- Stored records
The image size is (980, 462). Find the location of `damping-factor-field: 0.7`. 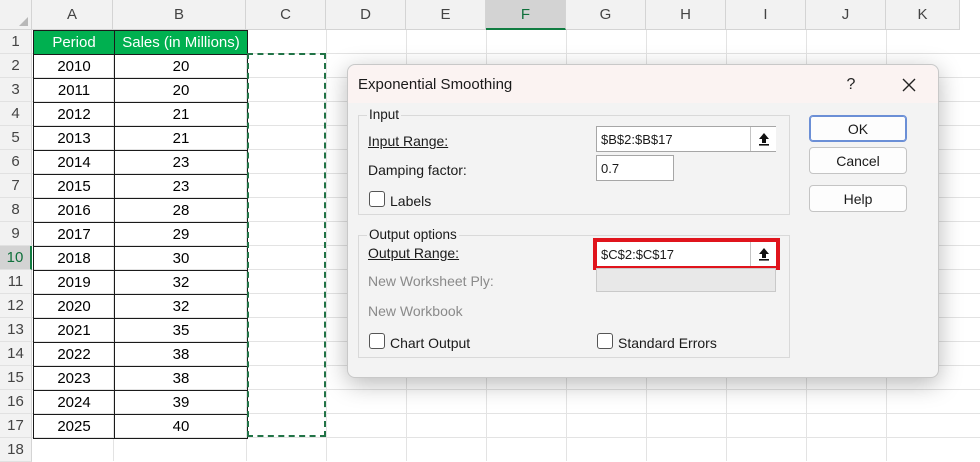

damping-factor-field: 0.7 is located at coordinates (635, 168).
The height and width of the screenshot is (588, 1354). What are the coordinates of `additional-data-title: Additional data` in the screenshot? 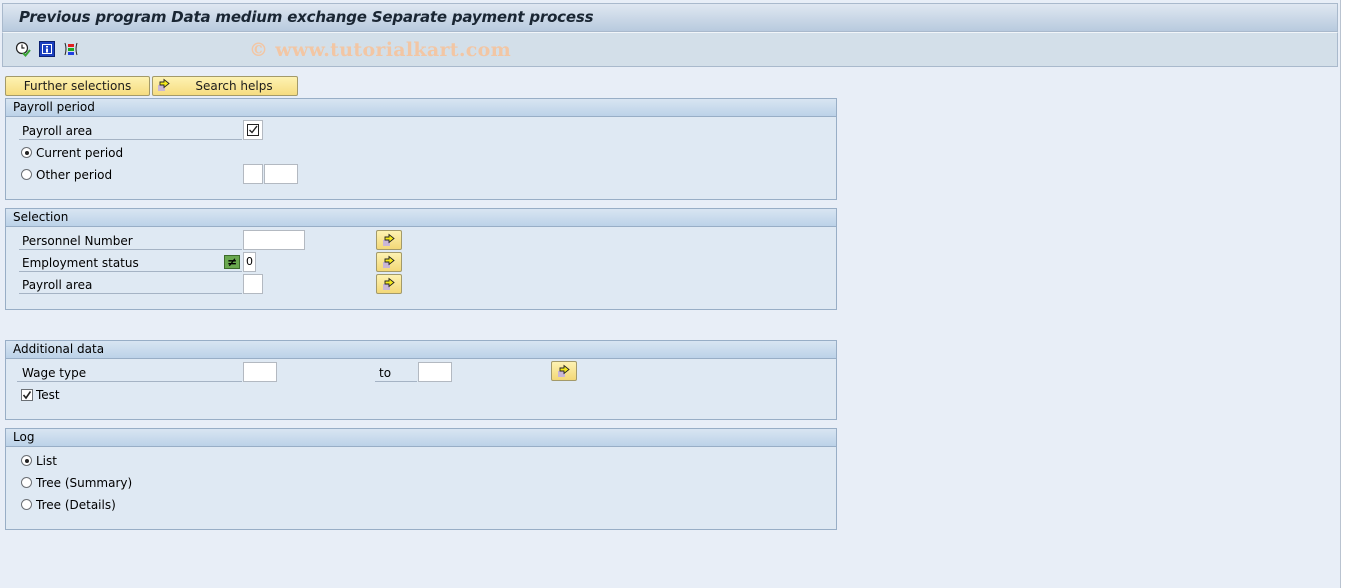 It's located at (421, 350).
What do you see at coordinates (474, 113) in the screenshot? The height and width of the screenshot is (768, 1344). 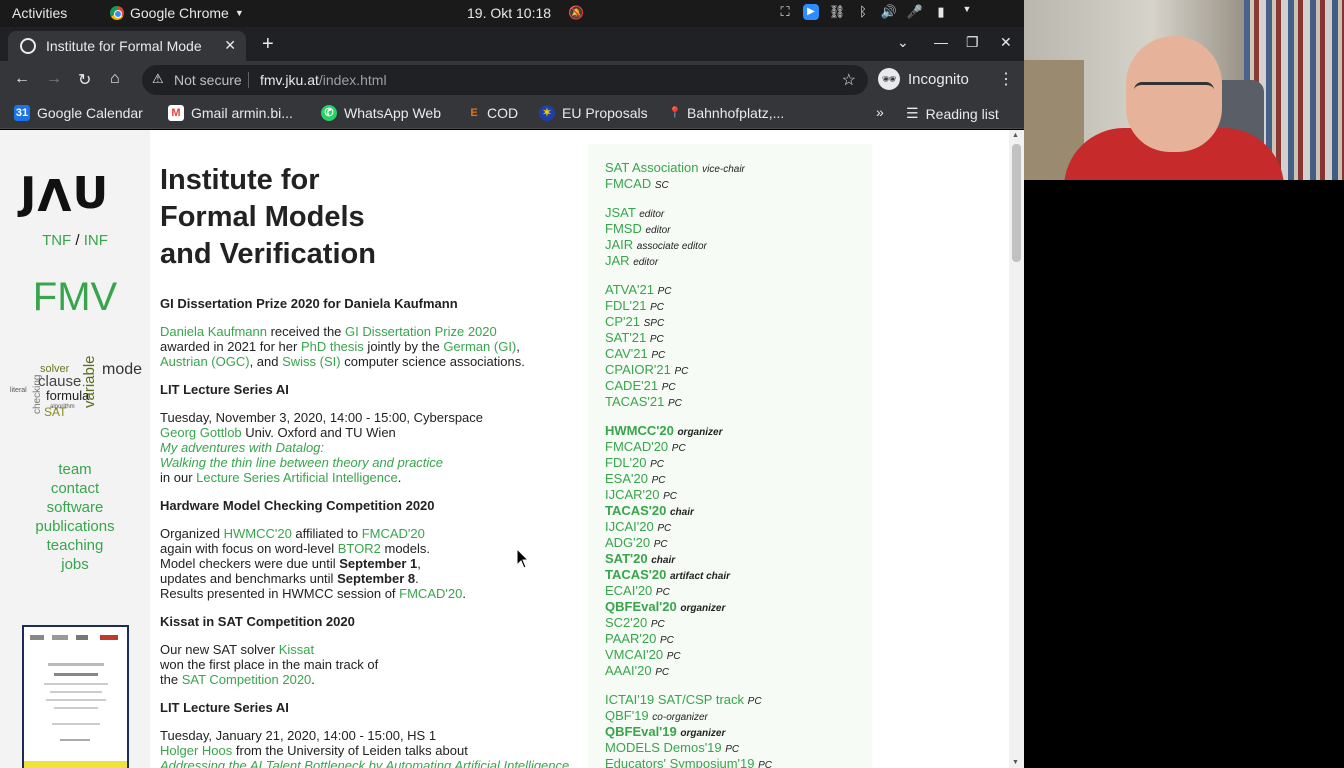 I see `cod-icon: E` at bounding box center [474, 113].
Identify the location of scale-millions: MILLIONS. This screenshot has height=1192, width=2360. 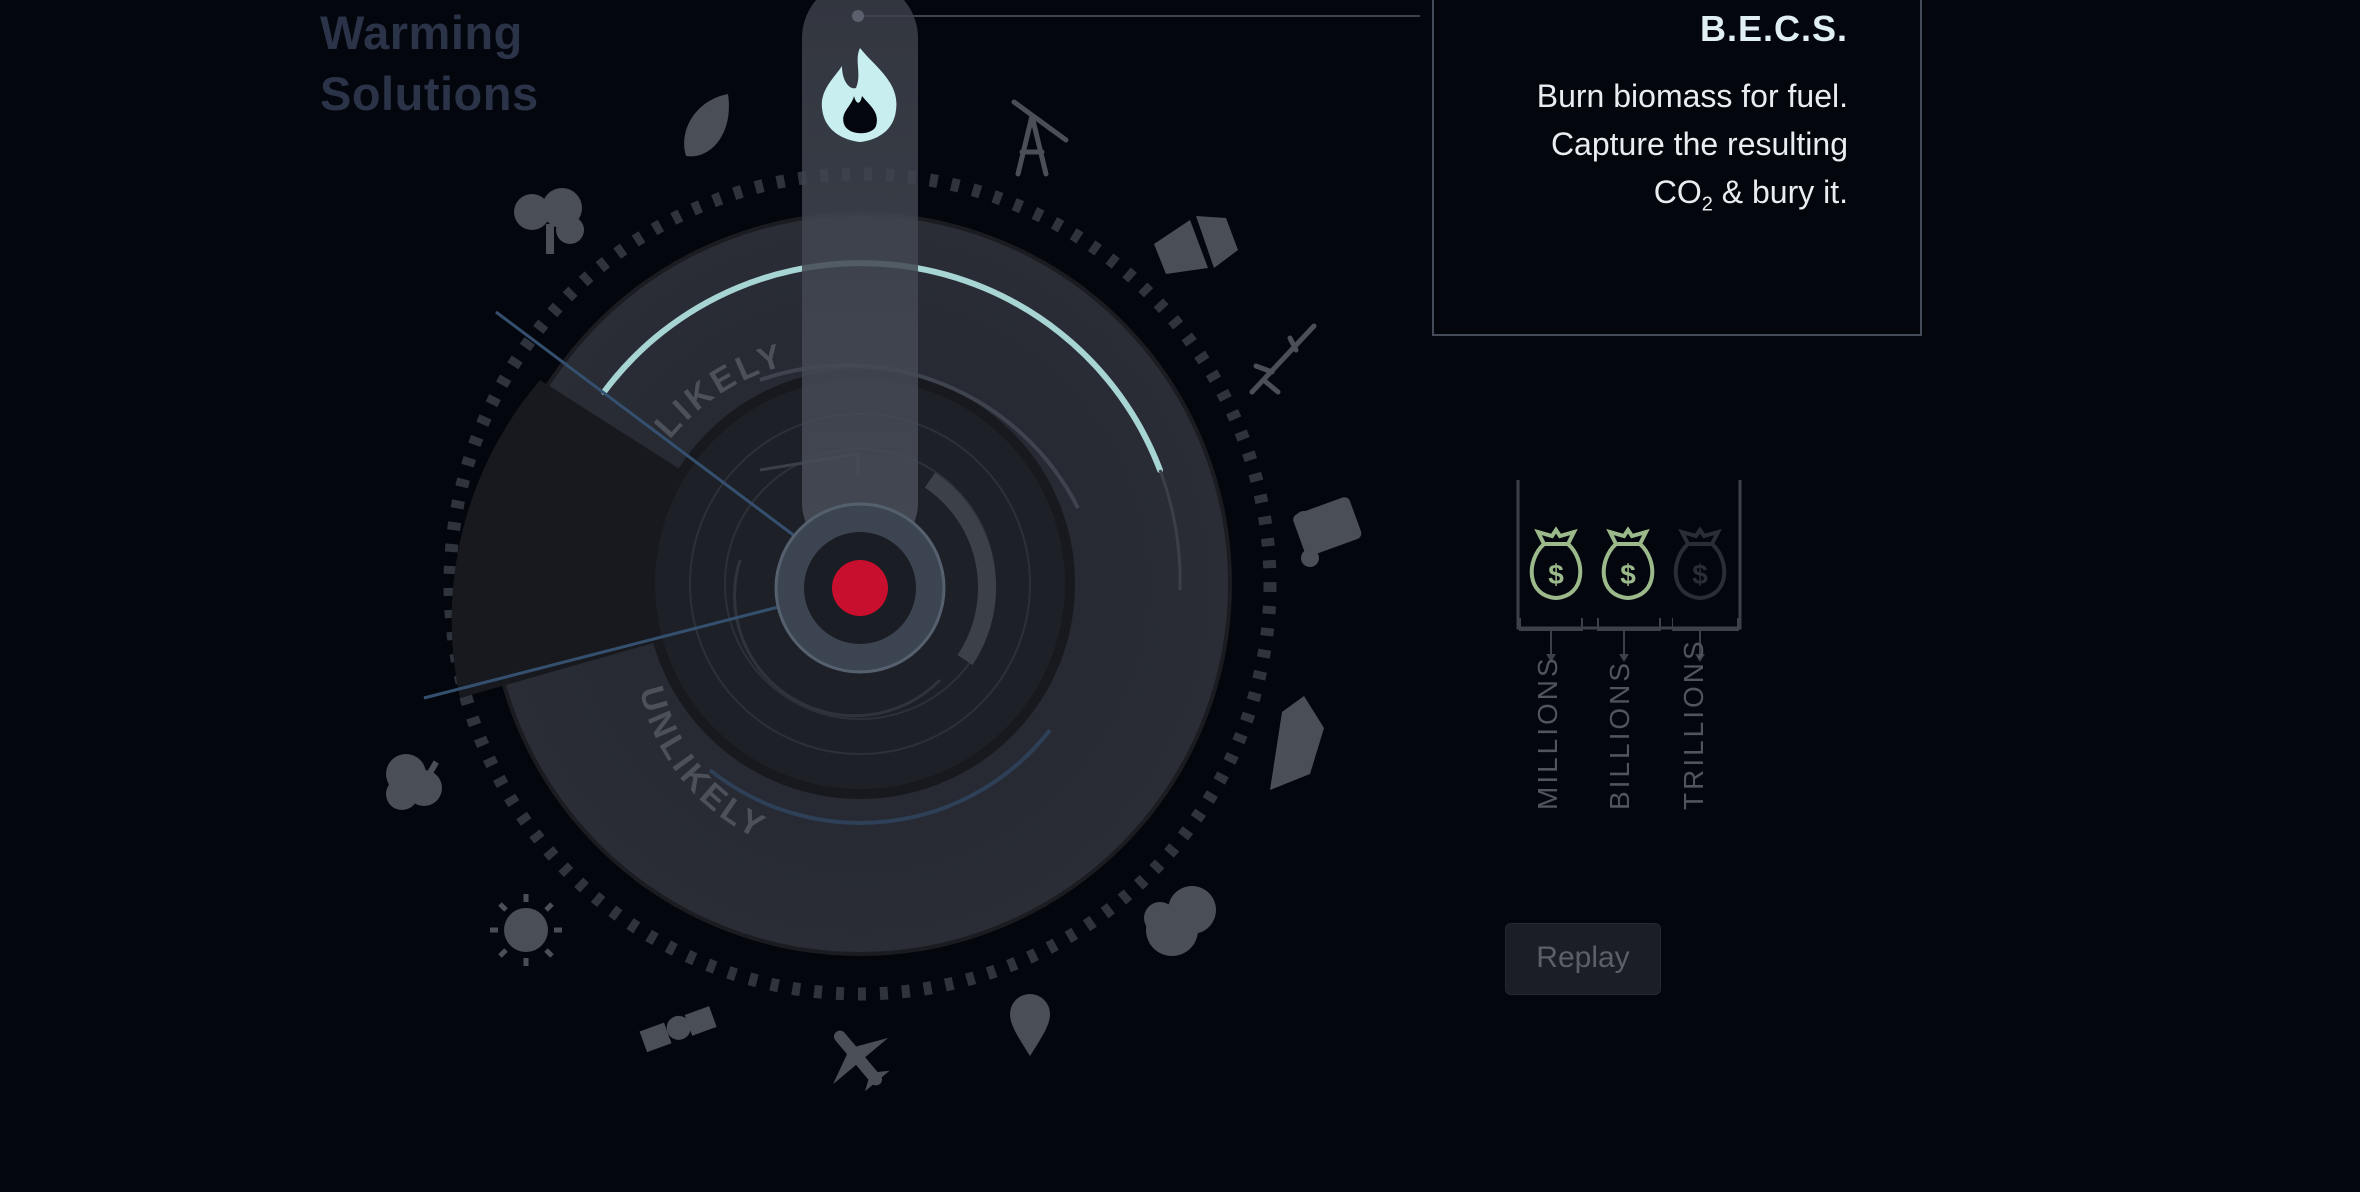
(1551, 650).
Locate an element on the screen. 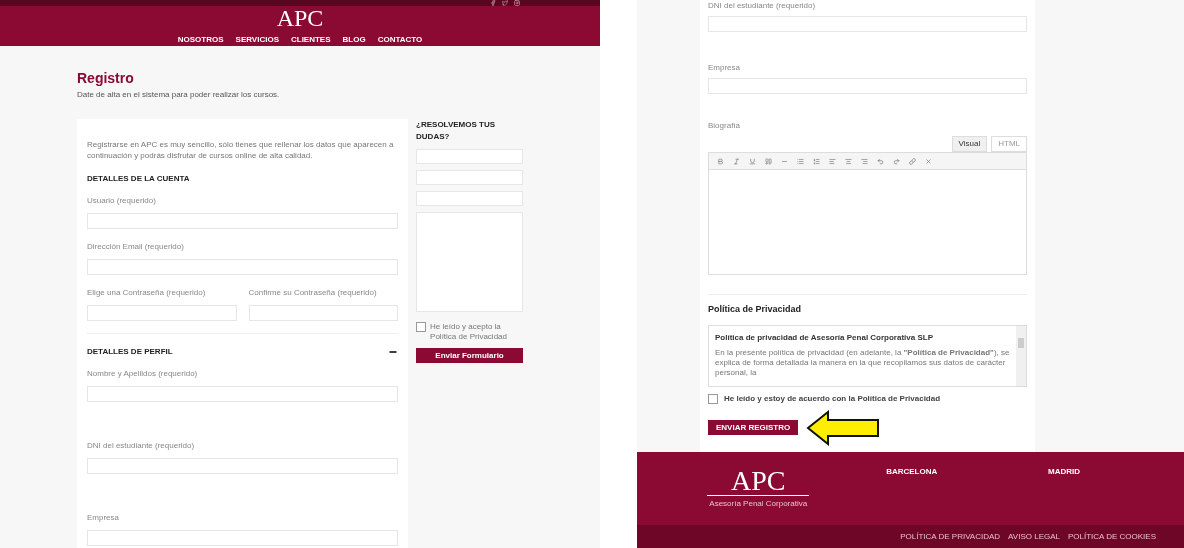 The width and height of the screenshot is (1184, 548). bullet-list-icon is located at coordinates (800, 161).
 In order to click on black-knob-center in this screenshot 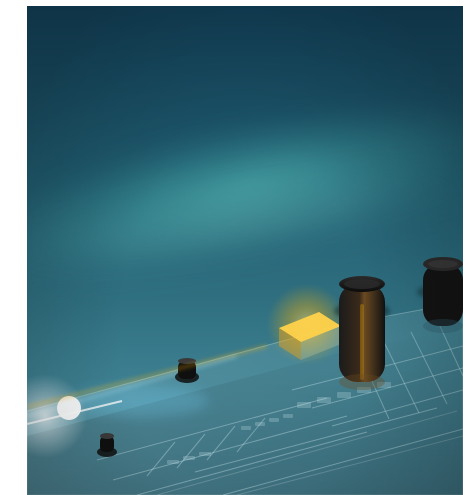, I will do `click(362, 333)`.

- Exercise prompt
Edit the records from their start through the line containing "damping-factor-field: 0.7 is" by changing "location" to "position" and leaving everything else unchanged. Omit the pictures from your answer.

- Exercise response
The image size is (980, 462). Find the position of `damping-factor-field: 0.7`. 

damping-factor-field: 0.7 is located at coordinates (635, 168).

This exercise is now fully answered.